You see, we're staying here. For the known future, at least, but that may be quite a long time. When the community folded, it gifted the land to a new non-profit called Hungry World Farm. It's local people who are starting it, people from the local Mennonite church--friends. We've gradually moved into caretaking this place, and we have an agreement with HWF to continue doing that through the transition and beyond.
So I make grape juice. Thirty quarts for us, forty quarts to place in the old communal "Food Room" to be shared by people I know and people I don't yet know, people who will come. (That's an estimate. I don't want to count them! I would be OK with never seeing or smelling another steaming quart of grape juice right now.) So I make applesauce, and sock away apples in the root cellar believing someone will eat them.
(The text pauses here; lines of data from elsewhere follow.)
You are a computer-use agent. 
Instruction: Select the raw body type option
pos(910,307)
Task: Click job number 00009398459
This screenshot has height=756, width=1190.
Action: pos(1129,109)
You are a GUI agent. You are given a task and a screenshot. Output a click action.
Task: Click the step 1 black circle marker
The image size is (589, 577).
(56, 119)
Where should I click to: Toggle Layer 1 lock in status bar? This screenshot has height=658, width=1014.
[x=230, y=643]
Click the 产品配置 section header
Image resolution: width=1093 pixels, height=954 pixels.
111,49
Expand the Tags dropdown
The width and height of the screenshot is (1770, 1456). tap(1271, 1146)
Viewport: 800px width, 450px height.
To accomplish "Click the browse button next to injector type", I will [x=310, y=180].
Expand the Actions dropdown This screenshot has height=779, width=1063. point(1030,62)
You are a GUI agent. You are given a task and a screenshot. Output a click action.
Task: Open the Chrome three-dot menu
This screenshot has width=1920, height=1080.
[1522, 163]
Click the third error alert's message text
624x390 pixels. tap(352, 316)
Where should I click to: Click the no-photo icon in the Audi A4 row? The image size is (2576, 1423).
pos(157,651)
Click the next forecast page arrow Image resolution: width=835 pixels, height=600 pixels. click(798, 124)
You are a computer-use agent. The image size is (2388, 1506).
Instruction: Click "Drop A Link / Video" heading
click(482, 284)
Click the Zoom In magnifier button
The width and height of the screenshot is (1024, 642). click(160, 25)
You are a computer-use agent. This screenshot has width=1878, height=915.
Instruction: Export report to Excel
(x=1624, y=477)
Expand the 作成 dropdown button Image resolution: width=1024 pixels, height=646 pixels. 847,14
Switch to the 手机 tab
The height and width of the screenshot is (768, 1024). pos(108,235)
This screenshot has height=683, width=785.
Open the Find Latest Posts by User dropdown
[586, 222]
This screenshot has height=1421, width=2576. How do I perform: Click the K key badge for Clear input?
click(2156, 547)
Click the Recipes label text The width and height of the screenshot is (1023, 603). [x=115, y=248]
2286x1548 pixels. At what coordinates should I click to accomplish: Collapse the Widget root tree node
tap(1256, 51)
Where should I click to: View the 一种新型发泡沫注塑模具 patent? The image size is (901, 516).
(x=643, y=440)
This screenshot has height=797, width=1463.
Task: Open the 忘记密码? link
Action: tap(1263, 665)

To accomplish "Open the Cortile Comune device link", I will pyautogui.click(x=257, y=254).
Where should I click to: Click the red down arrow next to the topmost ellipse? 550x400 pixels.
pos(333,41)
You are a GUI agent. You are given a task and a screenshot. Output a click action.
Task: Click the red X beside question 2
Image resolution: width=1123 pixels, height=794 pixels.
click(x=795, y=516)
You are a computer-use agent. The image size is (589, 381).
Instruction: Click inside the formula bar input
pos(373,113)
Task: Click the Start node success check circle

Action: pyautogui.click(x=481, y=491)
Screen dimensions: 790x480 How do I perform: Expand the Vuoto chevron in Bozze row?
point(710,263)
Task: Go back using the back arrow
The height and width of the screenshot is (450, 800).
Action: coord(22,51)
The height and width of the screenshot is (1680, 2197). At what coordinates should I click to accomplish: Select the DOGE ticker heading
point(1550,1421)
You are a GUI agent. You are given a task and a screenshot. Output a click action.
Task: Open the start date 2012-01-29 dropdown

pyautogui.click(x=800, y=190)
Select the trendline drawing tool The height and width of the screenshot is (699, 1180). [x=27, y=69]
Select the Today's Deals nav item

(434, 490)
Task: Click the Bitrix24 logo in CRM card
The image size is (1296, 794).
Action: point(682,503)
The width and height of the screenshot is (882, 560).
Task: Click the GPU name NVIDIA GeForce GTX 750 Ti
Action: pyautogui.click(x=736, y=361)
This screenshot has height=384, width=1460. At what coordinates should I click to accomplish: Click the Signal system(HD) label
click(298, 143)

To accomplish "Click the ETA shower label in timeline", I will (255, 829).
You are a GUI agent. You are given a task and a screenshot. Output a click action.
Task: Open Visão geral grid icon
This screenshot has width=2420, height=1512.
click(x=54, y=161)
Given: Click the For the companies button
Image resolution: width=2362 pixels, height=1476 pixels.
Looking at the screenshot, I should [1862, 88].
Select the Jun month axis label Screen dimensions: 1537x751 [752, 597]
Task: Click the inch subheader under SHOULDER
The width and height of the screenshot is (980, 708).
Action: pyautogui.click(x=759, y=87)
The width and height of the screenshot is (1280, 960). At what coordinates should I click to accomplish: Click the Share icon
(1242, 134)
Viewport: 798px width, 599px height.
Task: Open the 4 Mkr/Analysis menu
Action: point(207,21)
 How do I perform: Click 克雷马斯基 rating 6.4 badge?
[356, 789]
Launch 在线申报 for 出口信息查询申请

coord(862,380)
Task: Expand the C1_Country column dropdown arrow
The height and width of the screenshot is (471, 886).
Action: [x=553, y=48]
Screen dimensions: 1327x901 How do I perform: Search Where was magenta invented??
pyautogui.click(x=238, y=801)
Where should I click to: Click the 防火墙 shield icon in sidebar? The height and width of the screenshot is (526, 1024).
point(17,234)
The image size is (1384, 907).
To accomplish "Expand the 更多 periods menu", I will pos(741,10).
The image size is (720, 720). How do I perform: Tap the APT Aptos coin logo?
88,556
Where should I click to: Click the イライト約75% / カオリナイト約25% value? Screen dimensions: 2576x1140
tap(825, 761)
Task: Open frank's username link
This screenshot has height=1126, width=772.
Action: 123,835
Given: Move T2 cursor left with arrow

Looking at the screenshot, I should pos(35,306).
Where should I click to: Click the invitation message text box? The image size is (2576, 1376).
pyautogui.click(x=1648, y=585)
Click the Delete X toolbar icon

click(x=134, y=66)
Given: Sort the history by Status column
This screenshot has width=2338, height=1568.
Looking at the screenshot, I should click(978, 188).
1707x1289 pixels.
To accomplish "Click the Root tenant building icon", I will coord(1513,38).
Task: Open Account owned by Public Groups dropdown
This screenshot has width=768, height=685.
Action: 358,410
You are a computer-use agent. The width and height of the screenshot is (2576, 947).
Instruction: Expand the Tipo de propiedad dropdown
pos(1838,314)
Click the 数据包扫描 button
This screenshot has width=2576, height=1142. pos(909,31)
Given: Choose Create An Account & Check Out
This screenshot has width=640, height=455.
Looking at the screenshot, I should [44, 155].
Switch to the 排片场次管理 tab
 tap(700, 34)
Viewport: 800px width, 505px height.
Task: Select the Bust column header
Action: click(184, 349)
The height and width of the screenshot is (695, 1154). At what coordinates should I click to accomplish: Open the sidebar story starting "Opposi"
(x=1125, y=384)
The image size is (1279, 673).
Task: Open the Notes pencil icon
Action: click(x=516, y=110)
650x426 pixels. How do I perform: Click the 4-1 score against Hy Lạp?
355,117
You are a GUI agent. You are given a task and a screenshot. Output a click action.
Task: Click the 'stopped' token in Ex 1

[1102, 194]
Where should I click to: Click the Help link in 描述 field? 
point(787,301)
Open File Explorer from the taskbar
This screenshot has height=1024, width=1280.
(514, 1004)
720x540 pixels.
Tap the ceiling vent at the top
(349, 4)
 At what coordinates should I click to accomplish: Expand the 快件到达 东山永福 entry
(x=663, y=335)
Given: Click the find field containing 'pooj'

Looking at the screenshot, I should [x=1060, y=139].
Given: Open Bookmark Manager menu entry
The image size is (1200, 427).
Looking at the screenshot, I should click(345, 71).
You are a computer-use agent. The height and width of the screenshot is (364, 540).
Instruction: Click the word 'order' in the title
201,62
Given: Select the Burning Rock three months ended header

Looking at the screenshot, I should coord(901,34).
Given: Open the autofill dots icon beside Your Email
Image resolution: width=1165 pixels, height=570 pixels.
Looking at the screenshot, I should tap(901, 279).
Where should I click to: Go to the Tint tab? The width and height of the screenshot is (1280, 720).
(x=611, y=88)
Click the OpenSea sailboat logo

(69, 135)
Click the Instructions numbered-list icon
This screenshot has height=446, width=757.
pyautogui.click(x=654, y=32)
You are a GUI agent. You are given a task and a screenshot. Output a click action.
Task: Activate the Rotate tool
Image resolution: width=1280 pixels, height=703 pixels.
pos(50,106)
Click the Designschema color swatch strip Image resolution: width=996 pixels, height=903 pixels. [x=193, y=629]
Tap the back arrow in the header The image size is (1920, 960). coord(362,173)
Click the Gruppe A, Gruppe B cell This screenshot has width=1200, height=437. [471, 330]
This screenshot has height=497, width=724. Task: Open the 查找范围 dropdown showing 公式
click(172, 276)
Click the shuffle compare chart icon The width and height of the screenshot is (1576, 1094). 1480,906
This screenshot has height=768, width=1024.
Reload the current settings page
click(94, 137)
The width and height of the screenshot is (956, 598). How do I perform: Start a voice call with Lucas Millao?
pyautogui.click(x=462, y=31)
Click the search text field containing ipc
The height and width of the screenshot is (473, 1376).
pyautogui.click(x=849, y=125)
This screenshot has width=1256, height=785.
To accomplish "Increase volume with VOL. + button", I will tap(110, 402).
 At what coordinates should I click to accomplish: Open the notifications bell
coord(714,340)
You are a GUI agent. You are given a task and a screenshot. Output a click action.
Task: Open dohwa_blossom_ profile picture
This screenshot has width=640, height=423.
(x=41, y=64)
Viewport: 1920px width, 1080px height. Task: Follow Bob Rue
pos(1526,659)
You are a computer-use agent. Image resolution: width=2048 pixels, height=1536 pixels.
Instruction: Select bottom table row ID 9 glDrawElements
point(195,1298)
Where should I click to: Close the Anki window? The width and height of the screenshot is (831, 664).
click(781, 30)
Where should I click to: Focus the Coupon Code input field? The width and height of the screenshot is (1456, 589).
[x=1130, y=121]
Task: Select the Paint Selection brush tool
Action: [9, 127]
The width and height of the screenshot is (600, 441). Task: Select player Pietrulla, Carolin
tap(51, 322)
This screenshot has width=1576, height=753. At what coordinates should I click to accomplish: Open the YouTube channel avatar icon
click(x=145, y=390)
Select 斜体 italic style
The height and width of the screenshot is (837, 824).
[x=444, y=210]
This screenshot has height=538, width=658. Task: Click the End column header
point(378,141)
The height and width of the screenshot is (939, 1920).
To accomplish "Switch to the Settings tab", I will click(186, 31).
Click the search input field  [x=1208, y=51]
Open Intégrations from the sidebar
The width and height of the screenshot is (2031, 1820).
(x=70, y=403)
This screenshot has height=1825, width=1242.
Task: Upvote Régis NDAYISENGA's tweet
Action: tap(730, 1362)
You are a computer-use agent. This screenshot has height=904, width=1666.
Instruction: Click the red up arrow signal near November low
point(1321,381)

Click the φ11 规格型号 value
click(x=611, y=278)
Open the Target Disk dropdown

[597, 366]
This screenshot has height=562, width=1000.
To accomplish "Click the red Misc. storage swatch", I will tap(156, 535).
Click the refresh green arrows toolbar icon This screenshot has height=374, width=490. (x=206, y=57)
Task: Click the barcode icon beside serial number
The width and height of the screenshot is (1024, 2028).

It's what you do, in the country. You take what God and the land have given you, and you preserve it against the coming cold. The coming storms. It's what you do, when the storms are all around and haven't reached you yet. There's precious little I can do but put my roots down and hold, and take what I am given and make food, but I'm grateful to be shown what's given me to do. And it's plain enough. You should see those apple trees. I've made sixteen quarts of applesauce already without picking a single apple. I swear. I just picked a bushel and a half of windfalls up off the ground. I may need to learn to make apple butter.
When life gives you fallen apples--remember that they're apples, I guess. Sweet and precious, and a gift. I am so grateful for the kindness of the land, the fruit and flowers it gives. I am so grateful for the firewood stacked by the driveway, that we will be warm this winter. I am so grateful for the quarts of applesauce lining the shelves of my pantry. And I wish I could send them to Puerto Rico or to South Sudan, but I can't; but I hope and I look to the future, and I believe someone will come with whom I can share them, if only I wait.